There's also a niche HiFi market, my daily driver audio amp is a 1960s Leak EL84 amp. It's a cool bit of living history and it's very non-fatiguing to listen to for long periods.
I’m not sure where non audio vacuum tubes are made. I’m sure there’s a variety of companies around the world making X-ray, transmitter, laser, etc. tubes.
These are just "wafers" of glass a few mm thick with the 9 metal pins through them. Both having matched expansion characteristics that were improved over a period of decades.
The base is held in a jig, the inner electrode assembly is tacked onto the proper pins at each point. Then the tough borosilicate glass tubing is lowered and sealed to the wafer.
Evacuation is from the top, and then that is sealed to a point like you see on any ordinary 12AX7-sized tube.
Tubes are evacuated through a hole created elsewhere, nowhere near any electrical connections. The getter is then flashed to clean up any gas molecules left over.
If vacuum tubes had pins of copper, the glass-metal joining would have cracked very soon during normal usage cycles, and there would have been no vacuum left in the tube.
Real vacuum tubes and gas tubes had pins made of kovar, which is a Fe-Ni-Co alloy with a TCE matched to a certain composition of borosilicate glass.
The kovar pins were normally plated with nickel on their external parts, to enable soldering, because molten solder does not wet kovar.
See also: https://en.wikipedia.org/wiki/Materials_for_use_in_vacuum
Also, don't use V grooves for O-rings. Read the Parker o-ring handbook for proper seal design: https://test.parker.com/content/dam/Parker-com/Literature/O-...
Even if you can get an o-ring to seal a vacuum, it will likely only work in the context of applying a vacuum to a system to a desired level, not as a permanent seal.
What would work is to mill a knife edge into both the end plate and the can and use off-the-shelf copper Conflat ("CF") gaskets, which are available in a large number of standard sizes.
You'd have to work out a way to hold a vacuum in the can while you're tightening the flange though
I figured the wire-holding/element-holding aspect of a standard tube was in the base, and the glass-to-base seal is the important part. You can have a less-hot metal holding the filament and penetrating through the base. But I haven't looked carefully. These are my off-the-top-of-my-head thoughts about it.
Let us not overlook that its also a lot of energy. Its not a matter of "good enough", I think in this case - more "can I?" ..
Probably not. The classic fix is a "getter".[1]
[1] https://en.wikipedia.org/wiki/Getter
But power tubes need to pass some decent amounts of plate current through some of the pins.
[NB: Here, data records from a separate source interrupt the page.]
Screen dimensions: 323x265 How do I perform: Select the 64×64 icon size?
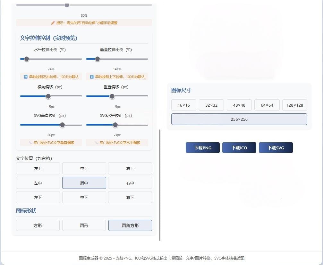click(x=267, y=105)
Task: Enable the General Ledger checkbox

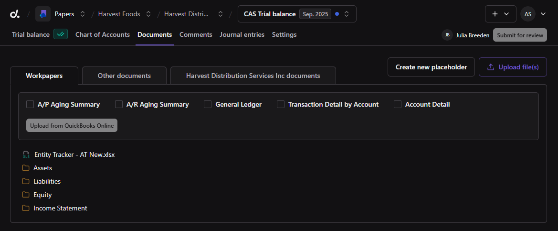Action: pyautogui.click(x=208, y=104)
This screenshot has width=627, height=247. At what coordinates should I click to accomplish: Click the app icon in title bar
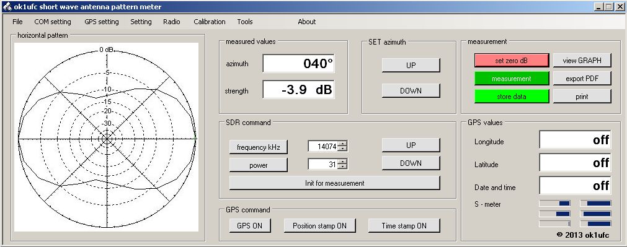[7, 7]
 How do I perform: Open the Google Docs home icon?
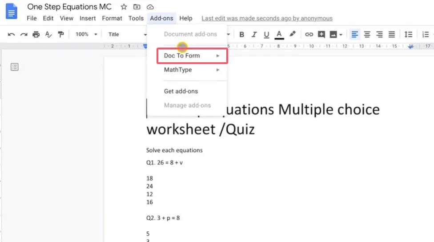[11, 12]
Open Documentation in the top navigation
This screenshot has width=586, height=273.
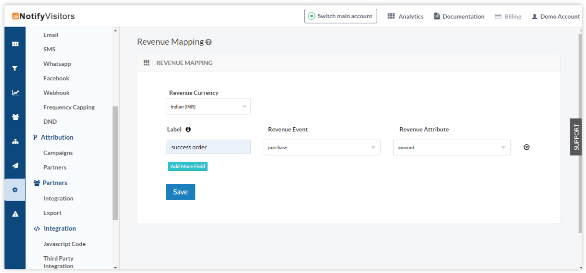[459, 16]
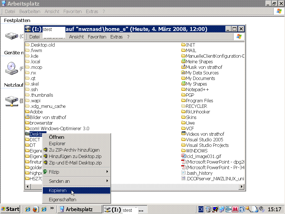Open the Visual Studio 2005 folder

(204, 140)
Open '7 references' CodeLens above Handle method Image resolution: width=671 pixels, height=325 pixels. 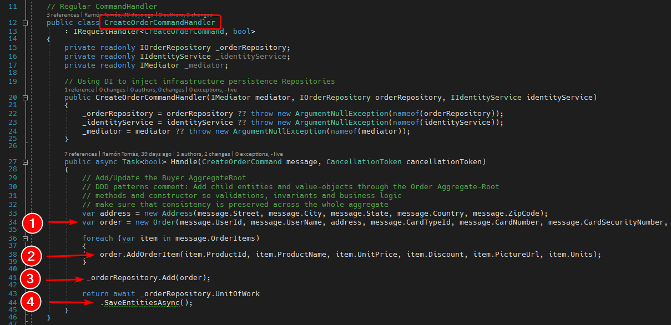point(81,154)
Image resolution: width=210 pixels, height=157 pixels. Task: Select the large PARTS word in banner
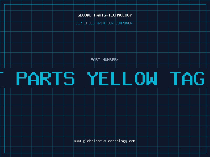pyautogui.click(x=45, y=79)
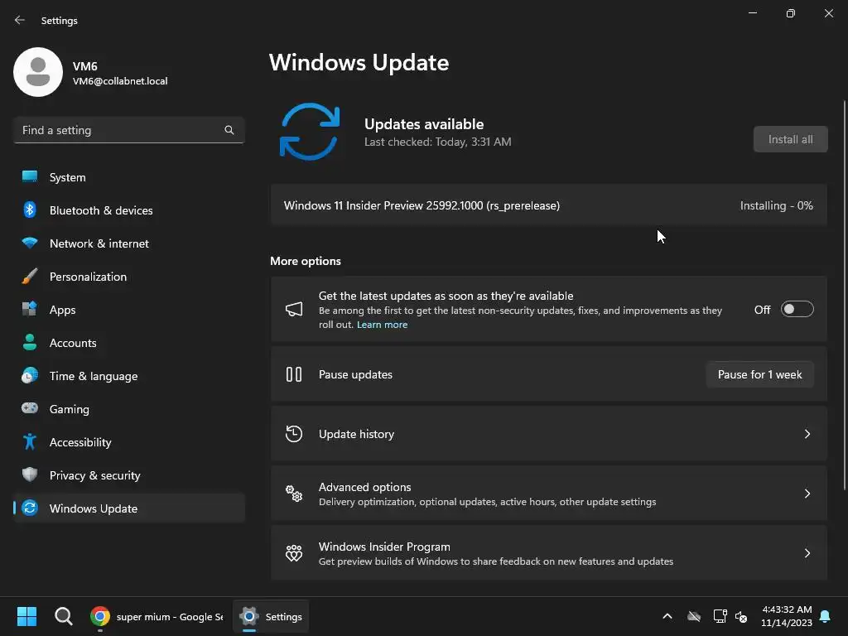Click Pause for 1 week button
Screen dimensions: 848x636
pos(760,374)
Even small signal tubes have considerable current going through the heater filaments; you don't want hookup wires for that which are like metallic spider silk.
[0] https://en.wikipedia.org/wiki/Fernico
But most hollow-state devices run on either DC or pulses, so coupled inductors wouldn't work.
More glass, epoxy, or similar?
If I may offer an anecdote, the output stage in my guitar amplifier is powered by a GEC tube that is now 55 years old. It sounds great. When I found the tube, it had been rolling around for a couple of decades at the bottom of a wooden box.
This could simply be survivorship bias, but it does appear that back in the day, they knew how to build these things to last.